During any time when the Company has a class of equity security registered under Section 12 of the Exchange Act, it is the intent of the Company that Grants pursuant to the Plan and the exercise of Options granted hereunder will qualify for the exemption provided by Rule 16b-3 under the Exchange Act. To the extent that any provision of the Plan or action by the Board does not comply with the requirements of Rule 16b-3, it shall be deemed inoperative to the extent permitted by law and deemed advisable by the Board, and shall not affect the validity of the Plan. In the event that Rule 16b-3 is revised or replaced, the Board may exercise its discretion to modify this Plan in any respect necessary to satisfy the requirements of, or to take advantage of any features of, the revised exemption or its replacement.

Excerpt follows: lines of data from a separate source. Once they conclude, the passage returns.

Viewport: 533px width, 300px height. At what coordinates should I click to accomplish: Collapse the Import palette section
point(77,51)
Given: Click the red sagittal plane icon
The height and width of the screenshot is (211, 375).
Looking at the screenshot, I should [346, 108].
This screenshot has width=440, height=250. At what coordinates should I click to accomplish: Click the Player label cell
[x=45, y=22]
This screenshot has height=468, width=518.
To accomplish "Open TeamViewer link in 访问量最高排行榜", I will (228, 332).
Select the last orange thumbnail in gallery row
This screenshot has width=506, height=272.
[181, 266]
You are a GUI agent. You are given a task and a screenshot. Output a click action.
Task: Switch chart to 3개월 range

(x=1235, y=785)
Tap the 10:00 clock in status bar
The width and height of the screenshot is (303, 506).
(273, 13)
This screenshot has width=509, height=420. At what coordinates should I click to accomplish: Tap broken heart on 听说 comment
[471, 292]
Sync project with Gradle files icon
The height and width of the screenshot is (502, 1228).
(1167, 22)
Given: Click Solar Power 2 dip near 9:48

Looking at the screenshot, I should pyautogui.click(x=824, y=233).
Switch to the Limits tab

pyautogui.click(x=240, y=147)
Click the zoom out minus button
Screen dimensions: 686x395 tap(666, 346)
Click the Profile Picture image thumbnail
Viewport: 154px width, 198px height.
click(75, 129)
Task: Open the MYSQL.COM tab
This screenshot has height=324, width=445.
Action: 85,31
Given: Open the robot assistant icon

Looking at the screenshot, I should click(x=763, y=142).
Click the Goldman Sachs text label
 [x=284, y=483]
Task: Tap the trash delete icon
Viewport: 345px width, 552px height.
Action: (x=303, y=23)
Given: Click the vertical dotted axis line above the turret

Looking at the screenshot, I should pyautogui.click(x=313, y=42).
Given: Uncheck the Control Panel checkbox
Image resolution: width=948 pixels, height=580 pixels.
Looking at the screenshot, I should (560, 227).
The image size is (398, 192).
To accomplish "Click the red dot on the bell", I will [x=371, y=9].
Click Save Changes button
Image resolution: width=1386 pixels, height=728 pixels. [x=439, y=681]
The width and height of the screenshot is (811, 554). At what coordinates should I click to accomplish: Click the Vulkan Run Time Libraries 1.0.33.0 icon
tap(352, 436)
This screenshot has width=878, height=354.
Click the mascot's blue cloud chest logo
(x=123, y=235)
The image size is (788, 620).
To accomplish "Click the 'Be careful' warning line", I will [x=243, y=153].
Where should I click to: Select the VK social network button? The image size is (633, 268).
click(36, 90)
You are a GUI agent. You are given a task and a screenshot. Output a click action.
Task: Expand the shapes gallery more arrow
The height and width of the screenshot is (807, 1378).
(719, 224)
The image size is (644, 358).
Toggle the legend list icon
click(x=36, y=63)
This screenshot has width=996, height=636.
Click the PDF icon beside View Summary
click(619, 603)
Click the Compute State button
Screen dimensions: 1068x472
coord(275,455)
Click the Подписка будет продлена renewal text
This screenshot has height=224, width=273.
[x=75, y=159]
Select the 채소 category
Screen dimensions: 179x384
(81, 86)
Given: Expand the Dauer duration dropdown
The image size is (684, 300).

16. Amendment and Termination of the Plan

The Board may, at any time and from time to time, amend, suspend or terminate the Plan as to any shares of Stock as to which Grants have not been made; provided, however, that the Board shall not, without approval of the Company’s stockholders, amend the Plan such that it does not comply with the Code. Except as permitted under this Section 16 or Section 17 hereof, no amendment, suspension or termination of the Plan shall, without the consent of the Grantee, alter or impair rights or obligations under any Grant theretofore awarded under the Plan.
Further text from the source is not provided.